Nous ne vivons pas en démocratie: c’est ce qu’affirme Manuel Cervera-Marzal, dans son ouvrage «La gauche et l’oubli de la question démocratique». Petit opus pour grand débat, en moins de 60 pages l’auteur se propose de faire réfléchir la gauche sur la notion de démocratie et sur ce qu’il identifie comme les «impensés» à ce sujet. «Ce livre est une invitation à débattre», précise-t-il d’emblée.
Mais si nous ne vivons pas en démocratie, comment caractériser les régimes actuels en Europe occidentale? Il est évident qu’on ne peut pas sérieusement caractériser ces régimes de dictatures, et l’auteur ne le fait pas. Manuel Cervera estime que «le régime français actuel est davantage une oligarchie (le pouvoir étant détenu par une élite regroupant quelques milliers de politiciens professionnels) qu’une démocratie (comme c’est le cas lorsque l’ensemble des citoyen.ne.s participe de manière libre, égale et directe à l’élaboration des décisions concernant les affaires collectives)».
L’ouvrage aborde donc la question sur trois axes: régime représentatif ou démocratie directe, démocratie politique et démocratie sociale, démocratie désobeissante et démocratie institutionnelle. Il pose une série de questions utiles à débattre pour définir le ou les modèles de cet «autre monde» à construire: la relocalisation de la politique pour une participation effective de toutes et tous ; le mythe de la compétence qui légitime le fait qu’une élite autoproclamée «compétente» confisque la gestion des affaires publiques ; le refus de la professionnalisation de la politique ; la révocabilité des élus ; etc.
Mais le jour où cet autre monde possible sera en construction, aurons-nous trouvé la formule parfaite? L’auteur nous rappelle que la démocratie n’est pas seulement un ordre politique, fût-elle directe et parfaitement horizontale: «La démocratie comporte toujours une part d’insubordination, de révolte». Préfacé par Olivier Besancenot, l’ouvrage n’en est pas mois critique par rapport à la gauche radicale et à ce que l’auteur considère comme un oubli de la prise en compte du débat sur la question démocratique.

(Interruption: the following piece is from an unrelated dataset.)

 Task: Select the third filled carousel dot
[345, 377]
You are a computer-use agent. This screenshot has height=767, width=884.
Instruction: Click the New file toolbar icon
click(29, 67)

Chercheur en sciences politiques, Manuel Cervera rédige actuellement une thèse sur la désobéissance civile. Il aborde donc la question sous l’angle des sciences sociales. Un apport et une prise de position salutaires dans ce domaine, car le «champ» des sciences sociales (pour reprendre un terme «bourdieusien») est aussi un champ de bataille pour la transformation sociale.
Manuel Cervera-Marzal, «La gauche et l’oubli de la question démocratique», éditions d’ores et déjà, Paris, 2014.